The path of an eccentric, renaissance man
Civil War veteran Chester Leach and his wife, Lucy, were among the early settlers in Denver, brought here by a team of oxen. Their son Clarence was born in 1872. Anna Katrina Foss, Clarence’s wife-to-be, was born about the same time in Norway. She came to the United States in 1893.
Clarence and Anna Katrina met and married in 1898, settling first near today’s Berkeley Lake, northwest of Denver. In 1909 and four children later, the Leaches homesteaded on Garber Creek in Sedalia. It was Woodrow Wilson who signed their homestead papers!

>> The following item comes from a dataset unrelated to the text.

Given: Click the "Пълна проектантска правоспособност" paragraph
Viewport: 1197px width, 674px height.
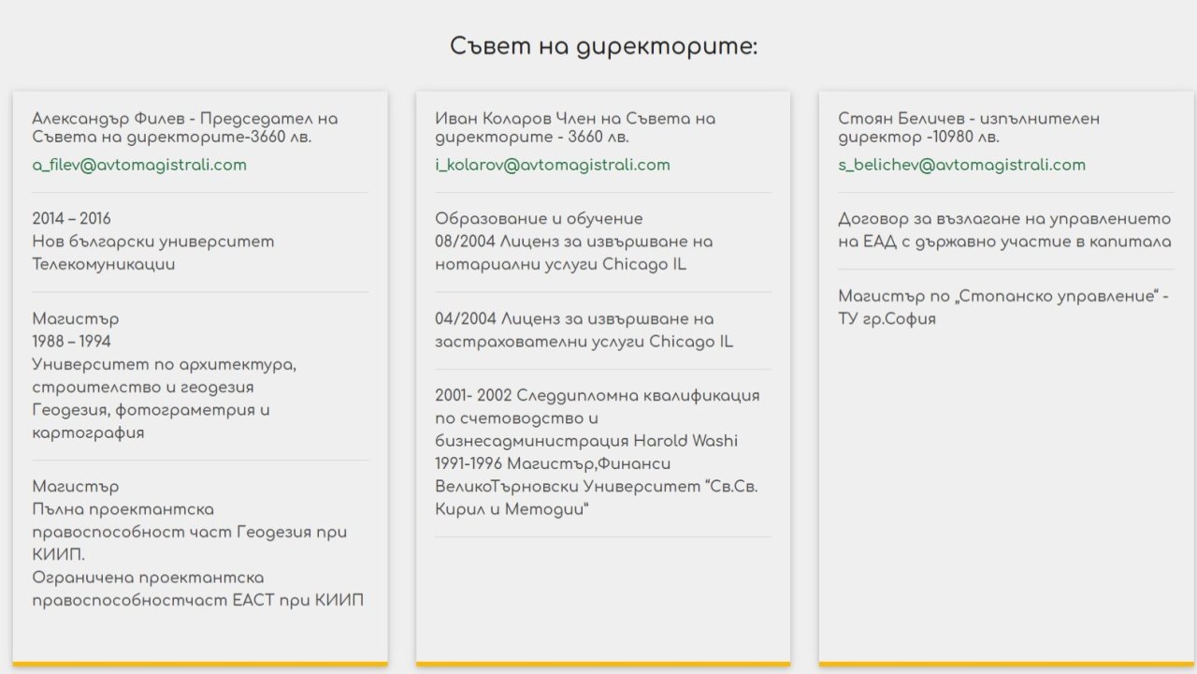Looking at the screenshot, I should coord(189,521).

The Leaches were not the first to their homestead; earlier settlers had come and gone, abandoning a sawmill. Housed first in a tent, the males of the family, including sons Floyd and Kant, got to work quickly, building a family cabin with cottonwood logs on the old mill foundation. A bit isolated, the family made weekly provisioning trips into Sedalia on Saturdays. They road by burro and it was one hour each way.
Anna Katrina, now called by her Anglicized name, “Katherine,” was a natural educator who homeschooled her four children while making learning great fun. Using a map on the cabin wall, she taught them all the capitals of the countries of the world.
Clarence worked at many things. As a result, Floyd and Kant became quite versatile from their upbringing. Floyd especially, was a Renaissance man.
Owners of a large truck, the Leach family traded in lumber for a while as well as flowers, seeds and even honey. Their largest customer was the City of Denver. Many of their trees were planted along Speer Boulevard, some also finding their way into city parks.
Floyd and Kant began work in 1933 at the DuPont Company Dynamite Production and Cleanup in Louviers. Floyd became bored, quitting in 1945; Kant remained.
The word eccentric, while not used in any historical account, seems to fit Floyd to a “T.” What set him apart was his imagination; he was an inventor extraordinaire and a mechanical genius. Friends say there was nothing Floyd could not conjure up, being especially adept at welding.
Examples of his projects were a water turbine on Garber Creek to generate electricity, a locomotive constructed of abandoned parts, and a newfangled style of coat hanger and a machine to fabricate them. Floyd also worked well with his hands and spearheaded needed improvements at their Indian Creek School.
Floyd never married, and though his extended family moved on from Sedalia, he remained in that rustic hand-hewn cottonwood cabin the whole of his life, calling it “home place.” Those who visited found him to be an impeccable housekeeper.
He was creative in so many other ways, proficient on both guitar and banjo though bereft of musical education of any kind. Despite his bachelorhood, he also curiously produced a book of love songs. An example, “When I Toss My Lariat at You,” follows:
Floyd was also an avid reader and free thinker, an atheist with a very simple outlook on life: “The good deeds and thoughts you leave behind are the hereafter.”